The Saharawi have a special mark on their identity books to distinguish them from Moroccans. People in the occupied territories have to endure secret abductions and detention without trial, making them to live in fear.
"The abductions started just after the occupation. That is how I was abducted when I was 20 and last year again. We still cannot account for more than 500 Saharawi people who have just disappeared," she says. Fifteen youths trying to escape to Spain using a small boat last December were caught and they have never been seen again. Haidar says it is widely accepted that the Morocco secret police have engineered their disappearance.
Haidar has vowed to continue fighting even at the expense of harassment and torture to herself and her family for as long as economic, social and political rights and the freedom of political association are denied in Saharawi.
"The human rights violations have strengthened my will to fight for the rights of the Saharawi."
Haidar says her children have not been spared by the police. When she was arrested last year they wrote a letter to Polisario president Mohamed Abdelaziz and policemen assaulted her teenage daughter at her school recently to try to intimidate her.
Haidar arrived in South Africa two weeeks ago. She was meeting NGOs and other civil organisations to garner support for the Polisario Front. She was here with a small delegation at the invitation of the government. It has taken a position to support the Saharawi in their fight for self-determination. South Africa recognises the SADR and has diplomatic relations with it.

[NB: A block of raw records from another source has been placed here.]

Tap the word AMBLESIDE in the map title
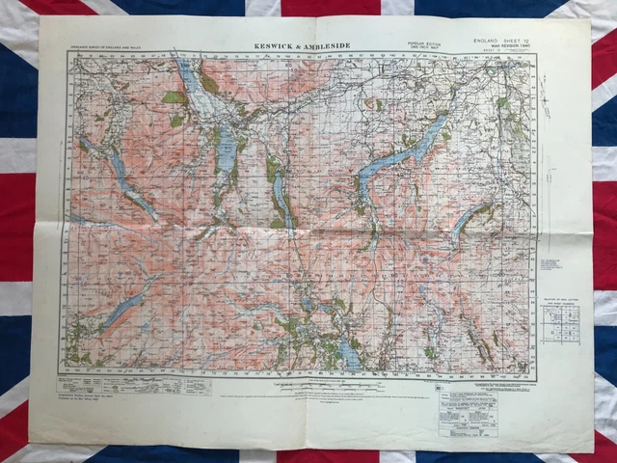pos(334,44)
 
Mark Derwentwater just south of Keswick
pos(226,148)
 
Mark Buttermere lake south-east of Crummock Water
pos(145,204)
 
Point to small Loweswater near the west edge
pos(88,146)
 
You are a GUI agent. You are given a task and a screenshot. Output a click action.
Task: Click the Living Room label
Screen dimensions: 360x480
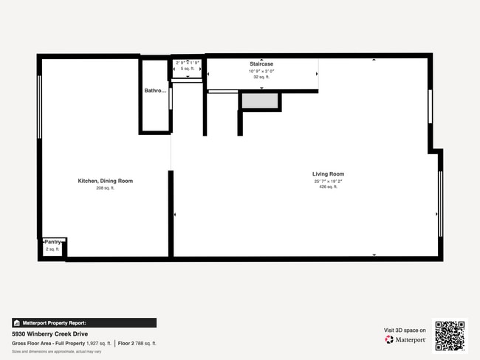coord(328,174)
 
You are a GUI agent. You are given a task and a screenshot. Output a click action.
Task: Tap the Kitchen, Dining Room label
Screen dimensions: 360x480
coord(106,181)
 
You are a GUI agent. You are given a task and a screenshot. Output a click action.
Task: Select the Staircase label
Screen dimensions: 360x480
coord(261,64)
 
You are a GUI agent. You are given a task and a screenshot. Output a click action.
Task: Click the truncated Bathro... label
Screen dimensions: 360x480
coord(155,91)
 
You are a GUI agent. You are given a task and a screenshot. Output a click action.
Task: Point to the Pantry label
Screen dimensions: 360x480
coord(52,242)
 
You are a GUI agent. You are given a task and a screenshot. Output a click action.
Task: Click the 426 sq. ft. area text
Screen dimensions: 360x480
coord(328,187)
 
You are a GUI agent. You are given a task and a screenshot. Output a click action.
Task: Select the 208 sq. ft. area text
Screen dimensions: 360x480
coord(106,188)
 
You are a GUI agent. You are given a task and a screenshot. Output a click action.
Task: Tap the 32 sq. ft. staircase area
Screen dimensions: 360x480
coord(261,77)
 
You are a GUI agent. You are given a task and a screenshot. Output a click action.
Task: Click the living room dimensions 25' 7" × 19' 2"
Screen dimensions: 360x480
coord(328,181)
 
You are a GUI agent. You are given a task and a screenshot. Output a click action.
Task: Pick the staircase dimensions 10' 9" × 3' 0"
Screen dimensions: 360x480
coord(261,71)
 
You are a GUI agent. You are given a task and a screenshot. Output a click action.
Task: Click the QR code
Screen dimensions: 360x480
coord(450,336)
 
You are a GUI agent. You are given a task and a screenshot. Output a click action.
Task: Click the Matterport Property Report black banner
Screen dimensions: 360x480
coord(84,322)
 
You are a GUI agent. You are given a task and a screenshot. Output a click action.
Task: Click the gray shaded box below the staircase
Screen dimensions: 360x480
coord(259,101)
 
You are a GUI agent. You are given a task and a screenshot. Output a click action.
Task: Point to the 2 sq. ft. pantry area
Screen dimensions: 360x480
coord(52,249)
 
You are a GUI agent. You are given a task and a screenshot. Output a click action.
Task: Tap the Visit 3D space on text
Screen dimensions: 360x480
coord(404,330)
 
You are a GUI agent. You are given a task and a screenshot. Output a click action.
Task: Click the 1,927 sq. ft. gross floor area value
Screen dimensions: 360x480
coord(97,343)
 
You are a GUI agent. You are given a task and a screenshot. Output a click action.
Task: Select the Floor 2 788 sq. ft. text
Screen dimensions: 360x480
coord(137,343)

Haidar has a special affinity to South Africa as we have suffered the same hardships of systematic racial discrimination as the Saharawi.
"South Africa feels and understands our sufferings," she says.

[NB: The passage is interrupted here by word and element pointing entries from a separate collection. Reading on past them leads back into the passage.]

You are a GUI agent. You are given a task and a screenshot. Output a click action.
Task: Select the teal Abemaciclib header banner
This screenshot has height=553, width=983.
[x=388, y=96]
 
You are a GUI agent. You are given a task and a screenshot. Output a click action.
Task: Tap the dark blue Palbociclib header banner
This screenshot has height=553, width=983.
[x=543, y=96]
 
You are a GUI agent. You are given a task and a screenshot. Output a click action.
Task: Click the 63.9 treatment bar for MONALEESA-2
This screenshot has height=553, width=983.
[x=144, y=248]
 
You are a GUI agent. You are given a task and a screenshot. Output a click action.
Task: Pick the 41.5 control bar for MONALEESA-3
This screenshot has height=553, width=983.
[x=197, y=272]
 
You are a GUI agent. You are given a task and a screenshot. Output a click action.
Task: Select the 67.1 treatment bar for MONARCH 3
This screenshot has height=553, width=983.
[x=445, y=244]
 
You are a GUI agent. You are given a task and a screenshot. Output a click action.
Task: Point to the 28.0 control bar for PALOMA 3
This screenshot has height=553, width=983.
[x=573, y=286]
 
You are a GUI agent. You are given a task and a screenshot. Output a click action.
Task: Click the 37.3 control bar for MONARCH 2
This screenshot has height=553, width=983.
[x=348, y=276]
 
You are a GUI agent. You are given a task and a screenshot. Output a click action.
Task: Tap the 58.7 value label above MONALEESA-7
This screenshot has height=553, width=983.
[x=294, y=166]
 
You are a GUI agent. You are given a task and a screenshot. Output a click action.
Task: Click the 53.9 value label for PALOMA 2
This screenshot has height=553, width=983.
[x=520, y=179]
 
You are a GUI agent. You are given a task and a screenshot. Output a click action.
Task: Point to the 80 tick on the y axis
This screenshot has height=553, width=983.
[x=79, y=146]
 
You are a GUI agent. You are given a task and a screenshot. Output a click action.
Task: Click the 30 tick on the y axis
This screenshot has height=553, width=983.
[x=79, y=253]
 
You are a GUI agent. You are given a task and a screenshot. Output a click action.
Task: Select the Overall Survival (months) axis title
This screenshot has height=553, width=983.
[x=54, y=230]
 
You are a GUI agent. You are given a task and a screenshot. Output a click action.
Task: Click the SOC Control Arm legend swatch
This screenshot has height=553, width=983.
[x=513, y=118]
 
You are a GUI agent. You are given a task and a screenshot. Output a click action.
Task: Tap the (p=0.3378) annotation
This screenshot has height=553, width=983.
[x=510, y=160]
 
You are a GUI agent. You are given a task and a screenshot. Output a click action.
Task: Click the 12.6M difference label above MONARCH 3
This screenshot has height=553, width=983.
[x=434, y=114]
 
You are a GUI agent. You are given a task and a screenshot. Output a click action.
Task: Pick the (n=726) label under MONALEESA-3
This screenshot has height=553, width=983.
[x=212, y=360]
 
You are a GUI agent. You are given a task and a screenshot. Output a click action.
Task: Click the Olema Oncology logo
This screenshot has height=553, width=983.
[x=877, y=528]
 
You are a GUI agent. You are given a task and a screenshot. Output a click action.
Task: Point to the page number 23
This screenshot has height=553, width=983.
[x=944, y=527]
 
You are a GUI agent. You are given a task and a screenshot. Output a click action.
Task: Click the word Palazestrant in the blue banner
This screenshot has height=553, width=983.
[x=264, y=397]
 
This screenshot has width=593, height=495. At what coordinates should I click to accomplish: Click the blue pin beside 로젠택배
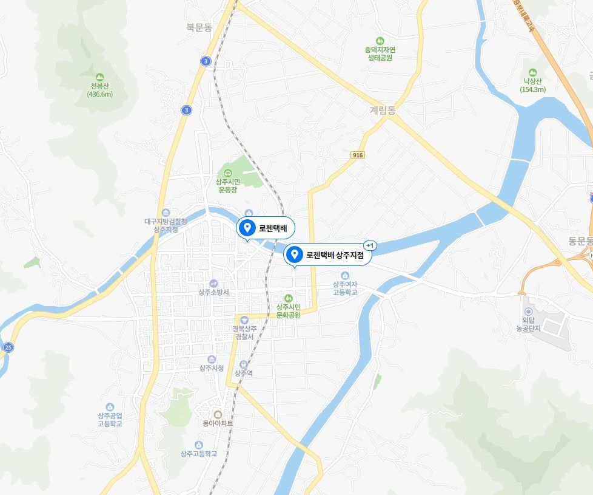pyautogui.click(x=247, y=228)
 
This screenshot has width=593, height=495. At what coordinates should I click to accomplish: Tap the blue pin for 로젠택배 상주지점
pyautogui.click(x=294, y=254)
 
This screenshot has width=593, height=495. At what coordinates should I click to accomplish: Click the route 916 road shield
pyautogui.click(x=357, y=155)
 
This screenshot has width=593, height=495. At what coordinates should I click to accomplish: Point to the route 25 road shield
pyautogui.click(x=8, y=347)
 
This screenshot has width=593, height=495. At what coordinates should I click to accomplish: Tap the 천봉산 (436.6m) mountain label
pyautogui.click(x=99, y=90)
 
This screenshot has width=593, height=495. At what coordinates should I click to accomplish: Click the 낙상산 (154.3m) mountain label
pyautogui.click(x=532, y=85)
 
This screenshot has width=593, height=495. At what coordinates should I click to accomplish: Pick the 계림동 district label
pyautogui.click(x=382, y=110)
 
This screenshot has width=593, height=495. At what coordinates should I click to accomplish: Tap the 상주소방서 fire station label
pyautogui.click(x=213, y=292)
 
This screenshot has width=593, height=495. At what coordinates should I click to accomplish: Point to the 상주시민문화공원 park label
pyautogui.click(x=289, y=311)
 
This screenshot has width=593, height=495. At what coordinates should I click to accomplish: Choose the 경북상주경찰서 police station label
pyautogui.click(x=244, y=332)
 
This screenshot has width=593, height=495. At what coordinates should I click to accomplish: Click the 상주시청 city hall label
pyautogui.click(x=212, y=367)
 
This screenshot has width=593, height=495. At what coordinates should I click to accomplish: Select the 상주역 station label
pyautogui.click(x=243, y=372)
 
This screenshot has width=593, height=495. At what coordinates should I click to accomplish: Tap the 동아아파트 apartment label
pyautogui.click(x=218, y=422)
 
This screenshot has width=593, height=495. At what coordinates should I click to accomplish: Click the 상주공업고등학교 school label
pyautogui.click(x=110, y=419)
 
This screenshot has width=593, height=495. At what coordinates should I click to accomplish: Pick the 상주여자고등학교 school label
pyautogui.click(x=345, y=288)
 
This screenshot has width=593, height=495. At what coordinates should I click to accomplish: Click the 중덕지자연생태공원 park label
pyautogui.click(x=380, y=53)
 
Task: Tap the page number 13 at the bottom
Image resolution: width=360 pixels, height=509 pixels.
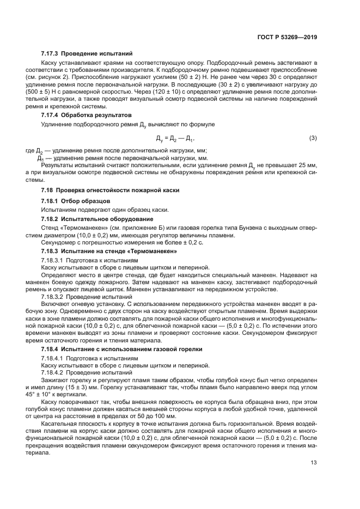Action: tap(314, 463)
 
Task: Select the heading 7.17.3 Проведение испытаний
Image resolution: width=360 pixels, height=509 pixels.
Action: tap(87, 54)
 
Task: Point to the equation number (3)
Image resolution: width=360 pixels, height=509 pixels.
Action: tap(313, 138)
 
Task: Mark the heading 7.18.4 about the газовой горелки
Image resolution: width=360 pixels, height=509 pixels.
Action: tap(121, 348)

A foreign affairs spokesperson concedes that hosting the Saharawi delegation is likely to alienate the Moroccan government further. Morocco pulled out of South Africa when we recognised the SADR and invited it to open a diplomatic office here in 2004. Morocco has since scaled down its representation here and is represented by a Charge d' Affairs.

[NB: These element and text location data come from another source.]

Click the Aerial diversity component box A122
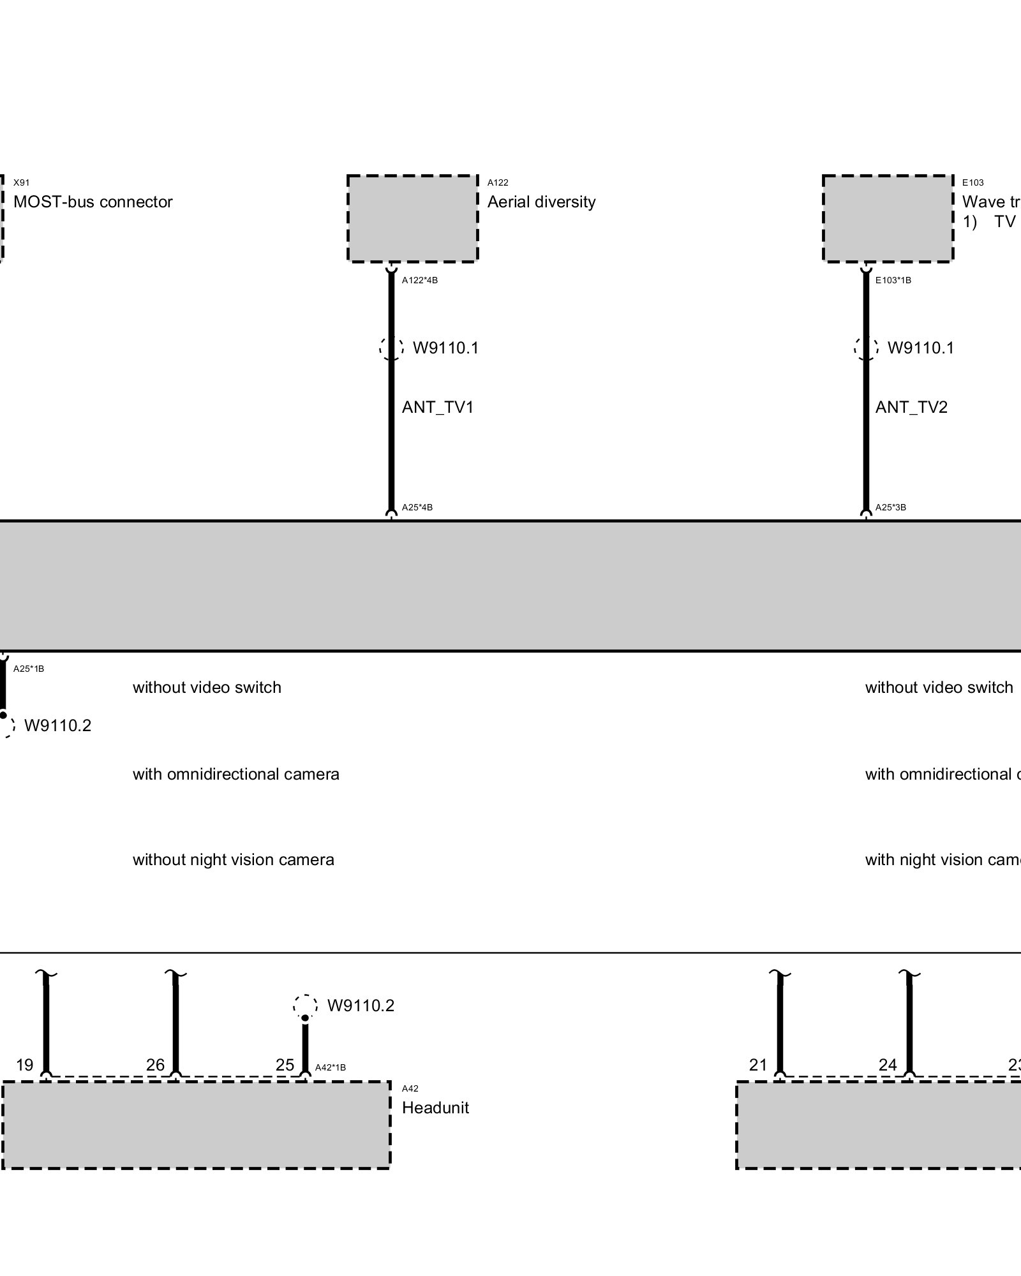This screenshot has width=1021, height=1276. pyautogui.click(x=413, y=218)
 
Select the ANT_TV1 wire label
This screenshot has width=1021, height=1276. pyautogui.click(x=438, y=407)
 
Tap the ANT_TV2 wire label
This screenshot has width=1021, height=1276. pyautogui.click(x=911, y=407)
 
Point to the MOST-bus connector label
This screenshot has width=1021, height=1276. pyautogui.click(x=93, y=202)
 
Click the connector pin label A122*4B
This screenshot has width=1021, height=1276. pyautogui.click(x=420, y=280)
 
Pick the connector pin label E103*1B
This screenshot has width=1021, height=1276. pyautogui.click(x=893, y=280)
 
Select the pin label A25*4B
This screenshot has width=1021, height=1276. pyautogui.click(x=417, y=508)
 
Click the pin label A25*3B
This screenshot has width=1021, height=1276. pyautogui.click(x=891, y=508)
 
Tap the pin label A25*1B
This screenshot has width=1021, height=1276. pyautogui.click(x=29, y=669)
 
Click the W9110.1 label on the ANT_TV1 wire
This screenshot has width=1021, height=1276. pyautogui.click(x=445, y=348)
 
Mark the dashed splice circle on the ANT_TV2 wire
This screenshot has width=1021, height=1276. pyautogui.click(x=866, y=348)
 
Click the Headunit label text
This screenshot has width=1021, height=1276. pyautogui.click(x=435, y=1108)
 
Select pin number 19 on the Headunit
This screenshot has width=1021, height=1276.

Both the African Union and the United Nations recognise the Saharawi's right to self-determination.
The UN's latest report on human rights affirmed it was aware of gross violations of human rights in SADR. Haidar says the world body is toothless and too weak to enforce its own resolutions to free the Saharawi.
"The UN has lost credibility on this one, just like most democratic countries in the European Union. The silence of the international community and the weakness of the UN will force the Polisario to resume the armed struggle because we cannot stand by and watch our children being killed and our people disappearing.
"As human rights activists we opt for the peaceful option, but if the world does not intervene to protect the peaceful process, we may have to resort to war. The international community should act now."
Haidar's work is highly regarded internationally. She has received several awards for it. She was one of the 11 nominees last year for the Andrei Sakharov prize in honour of the Soviet dissident and Nobel Prize winner.
The award has previously been given to eminent figures like Nelson Mandela, Kofi Annan and the presidents of East Timor and Kosovo, Xanana Gusmao and Ibrahim Rugova, for their defence of human rights. From South Africa Haidar leaves for countries like Spain and the US to canvass support for her course. She suspects she may be arrested when she goes back home in September.
Despite uncertainty about what will happen to her when she gets home, she says she is not contemplating fighting this struggle from exile. She wants to be with the oppressed people of the Saharawi.
Her maxim is: "You can kill me but you can never kill my convictions."